The inspection template must be in the same region as the data to be profiled. If you have data in multiple regions, use multiple inspection templates—one for each region where you have data. You can also use an inspection template that is stored in the global region. If you include a template in the global region, Sensitive Data Protection uses it for any data that doesn't have a region-specific template. For more information, see Data residency considerations.

Stored infoTypes

A stored infoType (also known as a stored custom dictionary detector) that is referenced in your inspection template must be stored in either of the following:

  • The global region.
  • The same region as the inspection template.
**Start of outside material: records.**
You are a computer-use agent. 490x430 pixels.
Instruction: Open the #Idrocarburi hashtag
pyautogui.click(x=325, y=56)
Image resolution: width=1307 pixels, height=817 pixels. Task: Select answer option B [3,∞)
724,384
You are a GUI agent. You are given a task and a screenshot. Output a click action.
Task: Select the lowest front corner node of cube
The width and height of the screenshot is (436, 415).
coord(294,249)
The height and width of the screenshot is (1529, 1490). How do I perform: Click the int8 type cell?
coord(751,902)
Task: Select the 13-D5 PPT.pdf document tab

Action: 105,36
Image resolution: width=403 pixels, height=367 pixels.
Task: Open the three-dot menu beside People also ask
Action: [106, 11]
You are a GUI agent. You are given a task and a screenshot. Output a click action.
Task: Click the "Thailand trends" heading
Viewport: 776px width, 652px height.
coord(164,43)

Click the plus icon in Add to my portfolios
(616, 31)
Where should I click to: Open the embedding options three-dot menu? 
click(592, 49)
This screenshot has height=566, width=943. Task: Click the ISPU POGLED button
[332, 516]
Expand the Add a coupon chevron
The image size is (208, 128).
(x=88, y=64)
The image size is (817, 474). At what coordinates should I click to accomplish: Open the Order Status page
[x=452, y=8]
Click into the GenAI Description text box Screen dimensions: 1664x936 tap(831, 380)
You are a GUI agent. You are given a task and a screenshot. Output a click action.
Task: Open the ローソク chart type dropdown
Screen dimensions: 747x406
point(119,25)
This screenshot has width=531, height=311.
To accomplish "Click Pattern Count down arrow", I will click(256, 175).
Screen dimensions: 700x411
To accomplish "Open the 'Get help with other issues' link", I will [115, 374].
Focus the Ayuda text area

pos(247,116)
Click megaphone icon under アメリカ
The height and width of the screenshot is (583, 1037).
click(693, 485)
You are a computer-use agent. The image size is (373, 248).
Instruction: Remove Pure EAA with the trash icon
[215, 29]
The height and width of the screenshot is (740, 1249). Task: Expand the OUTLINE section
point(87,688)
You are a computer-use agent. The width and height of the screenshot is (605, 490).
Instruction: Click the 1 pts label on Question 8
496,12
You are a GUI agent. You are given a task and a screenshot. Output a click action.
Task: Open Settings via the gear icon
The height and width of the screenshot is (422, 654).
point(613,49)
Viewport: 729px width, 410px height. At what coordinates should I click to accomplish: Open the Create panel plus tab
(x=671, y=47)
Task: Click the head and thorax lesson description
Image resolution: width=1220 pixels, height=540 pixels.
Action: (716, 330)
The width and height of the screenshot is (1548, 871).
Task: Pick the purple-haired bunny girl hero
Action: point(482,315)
Otherwise, the profiling operation fails with the error, Resource not found.

Cloud Storage scanning

This section describes issues you might encounter when inspecting or de-identifying data.

Inspection of XLSX files with large custom dictionary detectors

When you use a large custom dictionary detector (also known as a stored custom dictionary detector) to inspect a Microsoft Excel .xlsx file, the inspection job can run slowly, appear stuck, and incur a large amount of Cloud Storage Class B operations. This is because Sensitive Data Protection might read the source term list of the large custom dictionary once for each cell in the .xlsx file. The volume of read operations can make the Sensitive Data Protection inspection job show little progress and appear to be stuck.

For more information about the relevant Cloud Storage billing charges, see the charges for Class B operations in Operation charges.

Structured files being scanned in binary mode

In certain cases, files that are typically scanned in structured parsing mode might be scanned in binary mode, which doesn't include the enhancements of the structured parsing mode. For more information, see Scanning structured files in structured parsing mode.

Cloud SQL discovery

Certain errors related to Cloud SQL connections might appear only on the Service connections page and might not appear when you view the associated scan configuration.

To check for connection errors, in the Google Cloud console, go to the Service connections page.

Go to Service connections

Intelligent document parsing

This section contains known issues related to document parsing.

The DocumentLocation object isn't populated

The location.content_locations.document_location.file_offset field isn't populated for Intelligent Document Parsing scanning mode.

Detection

Dictionary words containing characters in the Supplementary Multilingual Plane of the Unicode standard can yield unexpected findings. Examples of such characters are emojis, scientific symbols, and historical scripts.